State one clear hypothesis. Smallest change to test it. Run, document. If wrong: revert cleanly and return to Phase 2. Never accumulate random changes.

Phase 4: Implementation

Write failing test first (consider test-driven-development). Fix based on validated hypothesis. Re-run failing + full suite. Ensure the change is minimal and only addresses the root cause.

After 3+ consecutive failures: stop incremental changes, question the design, escalate.

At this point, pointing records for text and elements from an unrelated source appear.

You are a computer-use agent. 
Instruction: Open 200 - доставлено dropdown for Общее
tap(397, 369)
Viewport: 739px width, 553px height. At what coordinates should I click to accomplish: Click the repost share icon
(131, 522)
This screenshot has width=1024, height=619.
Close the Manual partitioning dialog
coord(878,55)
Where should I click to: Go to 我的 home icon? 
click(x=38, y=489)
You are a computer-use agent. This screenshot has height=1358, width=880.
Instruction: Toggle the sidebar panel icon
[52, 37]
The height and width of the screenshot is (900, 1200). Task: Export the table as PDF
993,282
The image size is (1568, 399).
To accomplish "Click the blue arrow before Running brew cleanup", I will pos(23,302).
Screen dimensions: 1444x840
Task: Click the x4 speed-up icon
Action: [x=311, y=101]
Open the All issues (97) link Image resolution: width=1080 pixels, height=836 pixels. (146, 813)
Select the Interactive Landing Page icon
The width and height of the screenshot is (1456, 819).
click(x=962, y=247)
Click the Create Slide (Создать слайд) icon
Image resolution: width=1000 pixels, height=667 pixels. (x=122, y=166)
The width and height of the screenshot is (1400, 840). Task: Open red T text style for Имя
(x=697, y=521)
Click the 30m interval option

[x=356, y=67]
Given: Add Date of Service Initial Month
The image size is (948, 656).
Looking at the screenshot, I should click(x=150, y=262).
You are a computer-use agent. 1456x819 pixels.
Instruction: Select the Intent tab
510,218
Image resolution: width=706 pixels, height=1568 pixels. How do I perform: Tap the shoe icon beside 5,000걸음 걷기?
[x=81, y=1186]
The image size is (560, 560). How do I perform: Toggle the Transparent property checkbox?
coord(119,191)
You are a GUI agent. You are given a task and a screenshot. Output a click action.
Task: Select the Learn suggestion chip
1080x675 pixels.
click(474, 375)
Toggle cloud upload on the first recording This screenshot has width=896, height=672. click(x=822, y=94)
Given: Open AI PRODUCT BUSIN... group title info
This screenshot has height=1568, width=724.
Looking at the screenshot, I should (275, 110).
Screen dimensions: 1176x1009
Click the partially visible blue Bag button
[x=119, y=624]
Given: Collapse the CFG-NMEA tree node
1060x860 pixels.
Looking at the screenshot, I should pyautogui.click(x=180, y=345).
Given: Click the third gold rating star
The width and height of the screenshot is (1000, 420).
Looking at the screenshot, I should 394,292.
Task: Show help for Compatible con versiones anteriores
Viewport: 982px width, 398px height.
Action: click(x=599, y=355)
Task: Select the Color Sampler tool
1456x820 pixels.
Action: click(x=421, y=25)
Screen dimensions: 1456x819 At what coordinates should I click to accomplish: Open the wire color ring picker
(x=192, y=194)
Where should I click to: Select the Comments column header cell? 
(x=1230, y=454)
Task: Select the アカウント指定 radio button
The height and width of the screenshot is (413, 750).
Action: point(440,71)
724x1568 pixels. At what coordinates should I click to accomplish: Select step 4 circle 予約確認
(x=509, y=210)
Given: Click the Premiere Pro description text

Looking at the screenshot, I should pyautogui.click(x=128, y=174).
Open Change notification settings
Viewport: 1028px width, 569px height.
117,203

Detailed phases, red flags, and the rationalisations table live in references/phases-and-rationalisations.md. Technique deep-dives are in the existing root-cause-tracing.md and defense-in-depth.md.

Outputs

  • One-sentence root cause with supporting evidence (error text, diff, reproduction, comparison).
  • Verified hypothesis (minimal test or reproduction that demonstrates the cause).
  • Minimal fix that addresses only the root cause.
  • Passing tests (the original failure now passes + no new regressions).
  • Explicit review or handoff note.

Guardrails

  • Never propose a fix without stating the root cause. If you cannot explain why, you do not understand it yet.
  • Never make more than one change per hypothesis test.
  • Never skip test reproduction.
  • After 3 failed fixes, stop and escalate.
  • Always document assumptions.

Validation

Debugging is complete when:

  1. Root cause is documented in one sentence with evidence.
  2. The cause is verified (test, diff, trace).
  3. The fix is minimal and addresses only the root cause.
  4. Tests pass (failing one + no new regressions).
  5. Fix is reviewed.
  • Smoke test:
    • should trigger: "This test still flakes; find the root cause before we change code."
    • should not trigger: "Rerun the failing test to confirm the fix worked." (→ verification-before-completion)

Examples

See references/examples.md for the three detailed investigation patterns (stack trace, intermittent, post-commit regression) with root cause statements and minimal fixes.

Reference files

  • references/examples.md — concrete investigation walkthroughs with symptoms, steps, root causes, and fixes.
  • references/phases-and-rationalisations.md — full phases, red flags, and common rationalisations table.
  • references/root-cause-tracing.md — error anatomy, tracing techniques.
  • references/defense-in-depth.md — logging, observability, layered elimination strategies.
  • verification-before-completion — use after root cause is fixed to confirm with fresh evidence.
  • test-driven-development — write the failing test in Phase 4.